Three – ‘5 things you like about yourself’; The social experiment and the importance of speaking to yourself with kindness.

Say nice things, to yourself and to everyone else.

And here I am again! It seems that once I start writing I just can’t stop. If you read my last blog post, you would have seen at the end I asked my mate to think of 5 things that she liked about herself, and that’s going to be the topic of this post.

Around the same time that I became friends with that girl, I was also (almost) accidentally conducting a social experiment in which I was asking as many people as possible if they could tell me 5 things that they liked about themselves off the cuff. I was asking friends, colleagues, random people I met on trains, people I’d get talking to in shops etc. (in fact looking back I think a lot of people probably thought I was mental) and the conclusion was not surprising, but incredibly depressing. Out of about 50+ people I asked, only about 2 of them were able to actually do it.
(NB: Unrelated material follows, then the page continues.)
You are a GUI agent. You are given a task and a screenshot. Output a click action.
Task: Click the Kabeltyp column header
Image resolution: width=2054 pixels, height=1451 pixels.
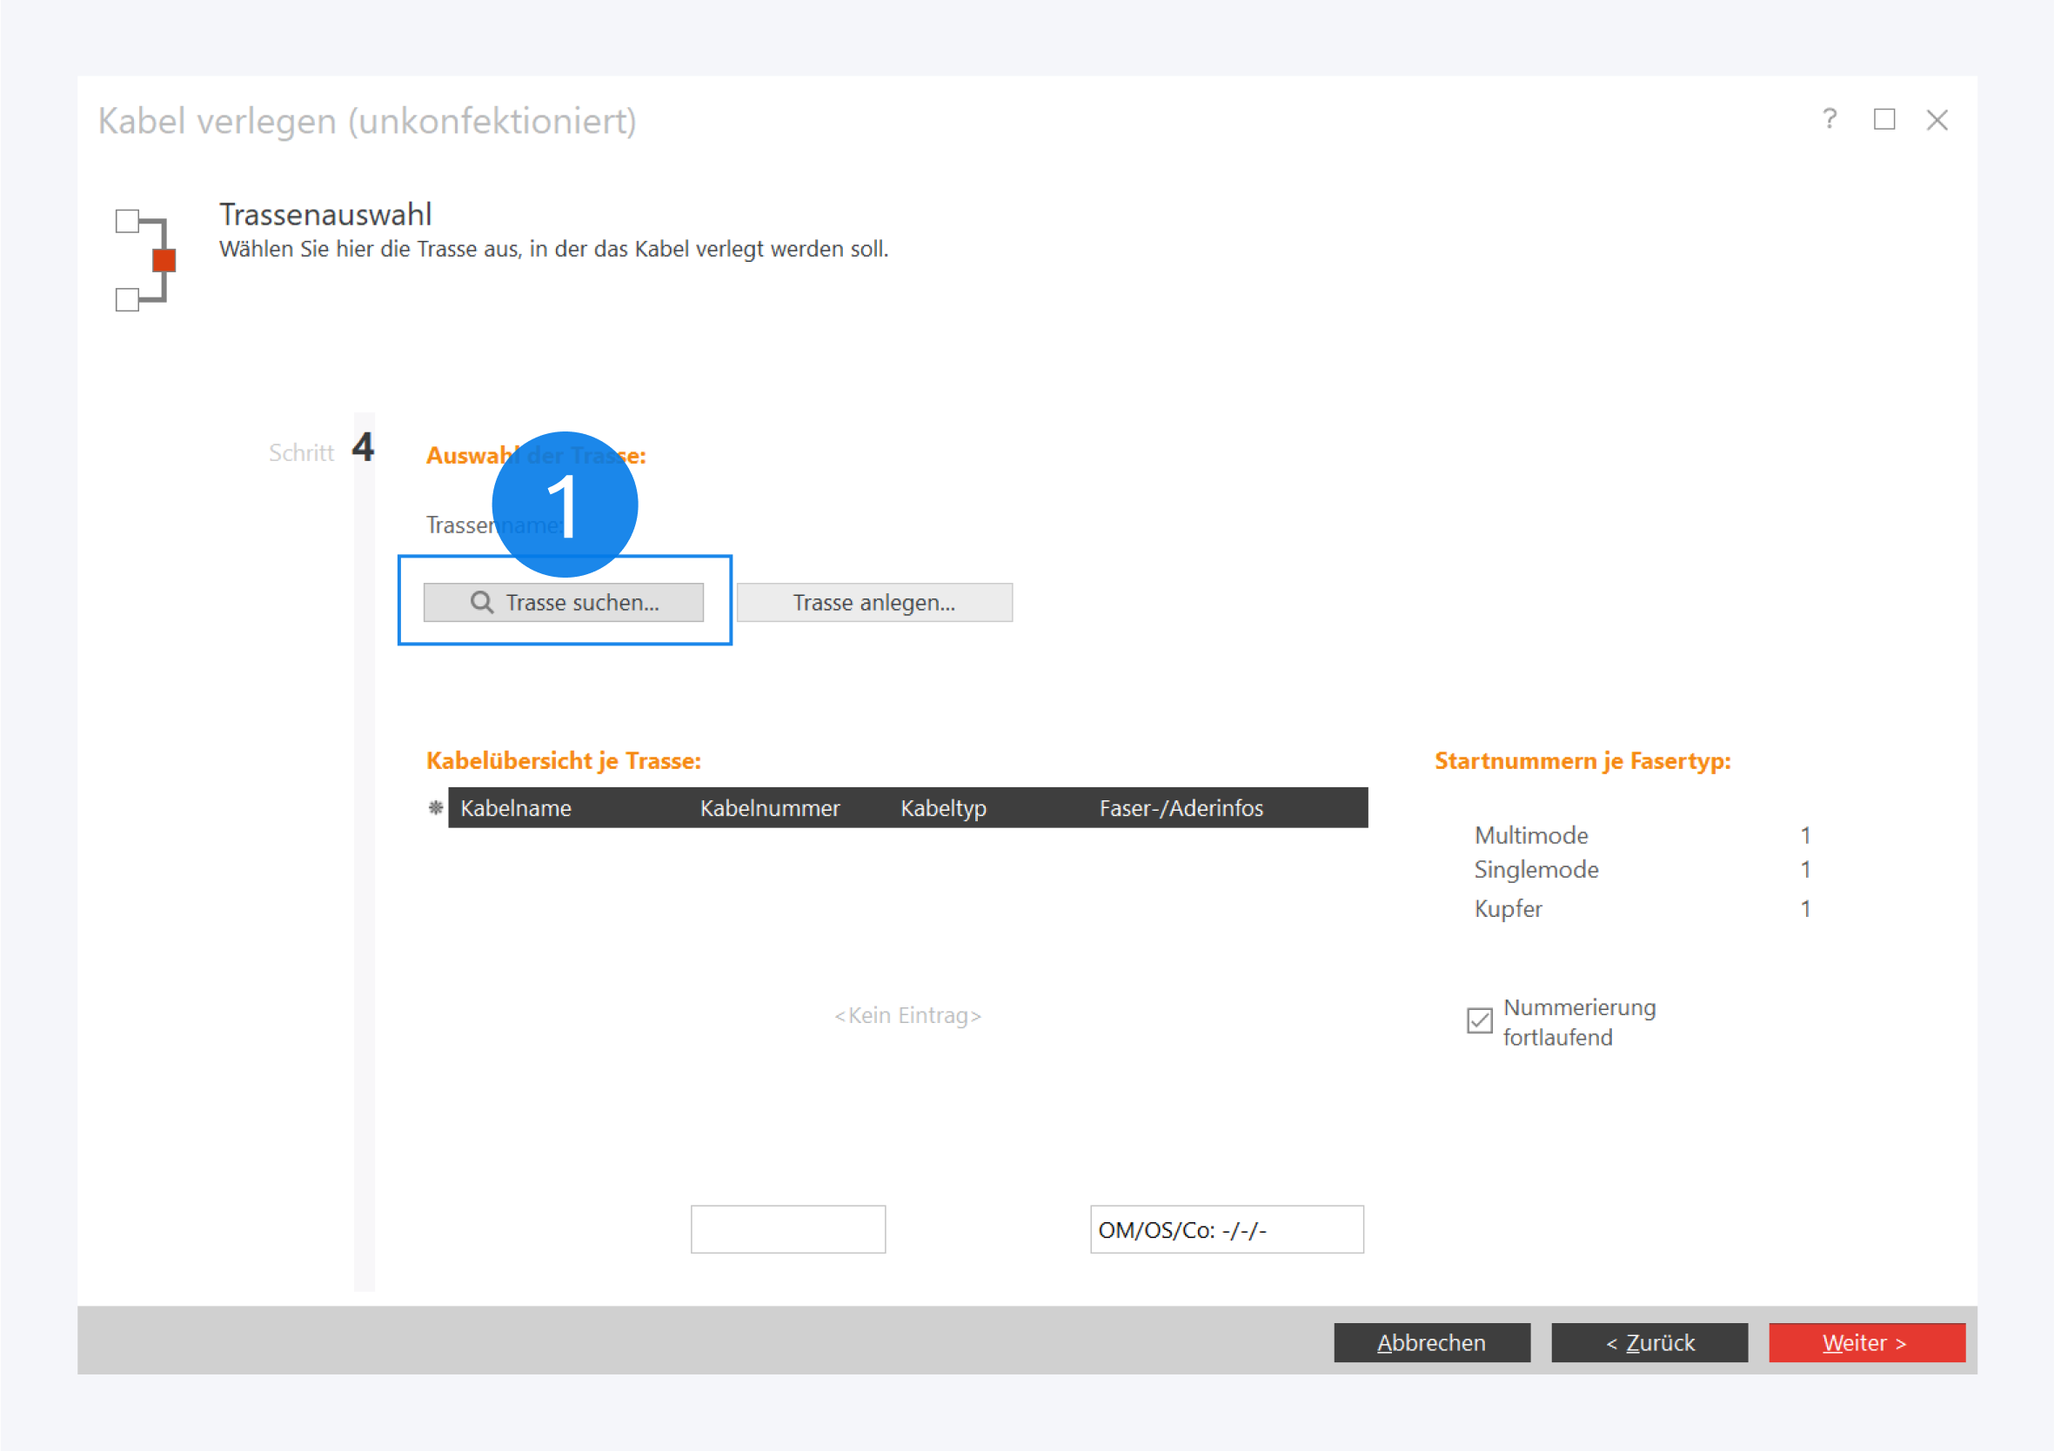943,808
The depressing part is that in the same conversation I asked them if they could tell me 5 things they didn’t like about themselves and essentially all of them could do it with ease. EASE. One conversation I had, the person asked me if I could do it and so I did (as I can list 5 things I like about myself) and this person almost mocked me as if to say, ‘If you do say so yourself!’. Now don’t get me wrong, they weren’t being intentionally mean and I certainly didn’t take any offence but I did challenge them and said, ‘Since when did it become such a repulsive attribute that I am able to say some nice stuff about myself?’ I know that there is a line between confidence and arrogance and anyone who really knows me would say that I am not an arrogant person, but why is it so abnormal to give self praise? I also said, ‘It’s a little sad that if I had listed 5 things that I don’t like about myself you would probably have joined in and that conversation would have been normal, don’t you think?’. This brief exchange alone created a really good conversation and got everyone thinking a little more about why we are so quick to self criticise rather than self praise.

Everyone that I spoke to, I asked them to go away and to really think about finding those 5 good things. Then, after working out what they are, reminding themselves of them regularly. I cannot stress enough how important it is that we speak to ourselves nicely. I read that sentence back and I feel like a teacher saying it but I stick to the sentiment. I started telling myself at least 1 nice thing a day when I was getting up towards 20 and over the last decade I can safely say that it is tried and tested and has worked wonders for my confidence and for my self esteem. I’m sure you have heard all of this before, or at least I hope you have, but I encourage you to really think twice about the stuff that you say to yourself. There is enough negativity in the world and other people can also be shitty so why OH WHY would we want to add to that by being unkind to ourselves in our own minds?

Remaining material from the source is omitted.